LOS ANGELES -- The Los Angeles Dodgers broke out the star power to prolong the National League Championship Series and send it back to the middle of the country, their World Series hopes still alive.

Zack Greinke, the Dodgers' $147 million pitcher, stood his ground under heavy pressure and an unrelenting California sun, and the Dodgers' bats finally showed some pop in a 6-4 win in Game 5 Wednesday afternoon. The Cardinals still lead three games to two and have yet to lose a home game in this series, but they'll have to get by Dodgers ace Clayton Kershaw to wrap it up at Busch Stadium on Friday.

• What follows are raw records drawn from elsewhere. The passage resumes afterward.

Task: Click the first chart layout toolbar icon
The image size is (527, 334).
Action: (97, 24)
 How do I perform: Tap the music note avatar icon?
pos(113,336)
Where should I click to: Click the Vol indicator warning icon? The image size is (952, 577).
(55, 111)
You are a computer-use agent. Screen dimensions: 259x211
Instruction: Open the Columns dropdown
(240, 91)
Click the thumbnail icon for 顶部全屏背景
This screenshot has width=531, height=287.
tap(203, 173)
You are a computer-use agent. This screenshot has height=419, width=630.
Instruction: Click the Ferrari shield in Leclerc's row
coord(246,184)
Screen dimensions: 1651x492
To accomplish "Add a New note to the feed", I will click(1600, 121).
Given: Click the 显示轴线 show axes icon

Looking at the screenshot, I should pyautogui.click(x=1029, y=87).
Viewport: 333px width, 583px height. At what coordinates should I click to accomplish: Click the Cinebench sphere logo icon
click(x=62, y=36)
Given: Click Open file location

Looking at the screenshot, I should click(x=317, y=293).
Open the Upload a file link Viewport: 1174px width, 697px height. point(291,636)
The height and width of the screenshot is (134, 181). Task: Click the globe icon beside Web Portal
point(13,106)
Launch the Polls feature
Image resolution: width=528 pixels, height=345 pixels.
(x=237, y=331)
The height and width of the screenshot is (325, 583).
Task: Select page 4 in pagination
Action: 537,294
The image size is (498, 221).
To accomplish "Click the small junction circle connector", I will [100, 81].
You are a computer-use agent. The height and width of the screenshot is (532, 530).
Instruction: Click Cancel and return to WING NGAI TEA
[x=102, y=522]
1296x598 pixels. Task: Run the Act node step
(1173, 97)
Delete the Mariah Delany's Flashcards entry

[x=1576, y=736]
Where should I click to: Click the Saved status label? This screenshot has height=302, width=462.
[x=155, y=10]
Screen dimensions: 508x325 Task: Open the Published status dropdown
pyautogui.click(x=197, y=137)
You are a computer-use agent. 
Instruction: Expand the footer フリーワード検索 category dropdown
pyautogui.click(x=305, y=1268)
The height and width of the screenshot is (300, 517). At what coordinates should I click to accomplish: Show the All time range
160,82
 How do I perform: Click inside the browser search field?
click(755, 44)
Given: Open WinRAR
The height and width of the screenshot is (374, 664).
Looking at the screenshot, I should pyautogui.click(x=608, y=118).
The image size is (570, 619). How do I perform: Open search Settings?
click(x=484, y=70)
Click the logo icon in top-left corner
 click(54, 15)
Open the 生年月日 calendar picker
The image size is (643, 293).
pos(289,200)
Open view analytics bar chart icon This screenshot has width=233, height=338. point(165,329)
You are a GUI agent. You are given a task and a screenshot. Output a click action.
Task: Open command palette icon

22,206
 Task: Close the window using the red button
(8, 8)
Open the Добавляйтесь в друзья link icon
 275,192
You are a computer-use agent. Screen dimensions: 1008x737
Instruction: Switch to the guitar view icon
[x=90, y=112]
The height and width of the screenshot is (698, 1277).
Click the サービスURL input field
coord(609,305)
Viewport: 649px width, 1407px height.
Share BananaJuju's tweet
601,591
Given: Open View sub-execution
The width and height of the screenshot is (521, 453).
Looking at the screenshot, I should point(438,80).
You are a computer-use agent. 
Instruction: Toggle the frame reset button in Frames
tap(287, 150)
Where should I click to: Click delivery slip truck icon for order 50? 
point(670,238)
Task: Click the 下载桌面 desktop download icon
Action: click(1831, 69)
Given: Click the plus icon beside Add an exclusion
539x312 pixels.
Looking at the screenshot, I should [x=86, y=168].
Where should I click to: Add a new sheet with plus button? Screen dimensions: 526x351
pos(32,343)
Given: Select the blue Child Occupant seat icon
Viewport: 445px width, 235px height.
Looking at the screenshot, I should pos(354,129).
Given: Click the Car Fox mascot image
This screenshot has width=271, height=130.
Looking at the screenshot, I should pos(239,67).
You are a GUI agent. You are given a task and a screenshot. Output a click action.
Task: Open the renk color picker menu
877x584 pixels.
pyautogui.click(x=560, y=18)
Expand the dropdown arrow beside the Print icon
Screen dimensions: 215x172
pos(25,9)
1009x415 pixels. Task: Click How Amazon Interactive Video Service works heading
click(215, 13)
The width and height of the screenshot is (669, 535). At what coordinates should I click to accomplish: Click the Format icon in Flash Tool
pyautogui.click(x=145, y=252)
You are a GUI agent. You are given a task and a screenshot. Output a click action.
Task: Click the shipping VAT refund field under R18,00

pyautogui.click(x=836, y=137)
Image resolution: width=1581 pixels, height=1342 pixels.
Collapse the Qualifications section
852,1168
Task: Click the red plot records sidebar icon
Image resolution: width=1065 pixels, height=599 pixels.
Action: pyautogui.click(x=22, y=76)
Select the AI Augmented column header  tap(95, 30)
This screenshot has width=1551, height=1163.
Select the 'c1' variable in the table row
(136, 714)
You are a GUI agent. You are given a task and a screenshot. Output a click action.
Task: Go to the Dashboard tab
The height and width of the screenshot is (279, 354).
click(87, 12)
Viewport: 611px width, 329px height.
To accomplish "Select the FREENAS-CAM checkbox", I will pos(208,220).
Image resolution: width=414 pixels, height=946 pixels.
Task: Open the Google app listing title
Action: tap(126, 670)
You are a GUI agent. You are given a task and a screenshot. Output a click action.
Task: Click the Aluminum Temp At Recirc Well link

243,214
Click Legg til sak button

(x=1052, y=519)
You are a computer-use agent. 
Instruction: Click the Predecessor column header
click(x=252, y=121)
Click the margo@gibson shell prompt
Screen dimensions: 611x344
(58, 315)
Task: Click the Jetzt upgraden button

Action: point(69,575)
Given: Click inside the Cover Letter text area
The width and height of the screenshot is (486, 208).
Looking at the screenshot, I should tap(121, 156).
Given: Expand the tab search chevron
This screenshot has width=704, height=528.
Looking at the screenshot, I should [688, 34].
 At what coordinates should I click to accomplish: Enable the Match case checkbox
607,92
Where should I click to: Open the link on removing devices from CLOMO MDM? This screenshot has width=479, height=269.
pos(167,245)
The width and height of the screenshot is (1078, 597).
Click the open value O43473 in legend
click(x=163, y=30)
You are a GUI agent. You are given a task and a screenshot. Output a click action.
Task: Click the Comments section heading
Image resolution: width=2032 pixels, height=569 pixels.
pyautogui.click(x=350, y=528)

St. Louis blew a three games-to-one lead in last year's NLCS, but the Cardinals dropped the final two games of that series in San Francisco. Wednesday's game got dicey in the ninth inning after Yasiel Puig lost Matt Holliday's fly ball in the sun for a leadoff double. St. Louis had four hits in the inning and brought the go-ahead run to the plate, but Kenley Jansen struck out pinch hitter Adron Chambers on a 94-mph fastball to end it.

The Dodgers had muscled up in the NLDS against the Atlanta Braves, hitting seven home runs. But facing St. Louis's high-velocity pitching staff, that wasn't happening in this series. The Dodgers had not hit a home run through the first four games, but they bashed four in Game 5.

On a warm afternoon, balls were flying. In fact, they were flying a long way. Adrian Gonzalez and Carl Crawford each launched home runs at least 15 rows deep into the right-field pavilion early. A.J. Ellis hit another solo shot in the seventh inning and Gonzalez piled on with his second in the eighth.

Gonzalez, who was accused by St. Louis pitcher Adam Wainwright of doing "Mickey Mouse stuff" on the bases in Game 3, punctuated his homer with a massive bat flip. As he approached the Dodgers' dugout, he did a "Mickey Mouse ears" gesture. Gonzalez, always known as one of the game's least-flashy stars, has shown a new side to his personality in this series.

The Dodgers invested a lot in Greinke, both finacially and, in Wednesday's case, emotionally. He did something hard. He pitched nearly as well against a lineup the second time facing it as the first. The Cardinals opened the game with a frightening rally, the kind that could have snuffed out the Dodgers' season.

With the help of two bloop hits and a walk, they loaded the bases with nobody out. But Greinke struck out Matt Adams and got Yadier Molina to hit a two-hopper to Juan Uribe, who stepped on third and bounced a throw to first. Gonzalez dug it out of the dirt for a double play.

The Dodgers scored a couple of runs in the second, but St. Louis answered quickly to tie it. Carlos Beltran smacked an RBI triple off the center-field wall and Matt Holliday followed by launching one into the left-center field gap.

Greinke gave up two runs over eight innings in Game 2, striking out 10 Cardinals. This time, he struck out only four, but he saved the Dodgers' season for at least another day.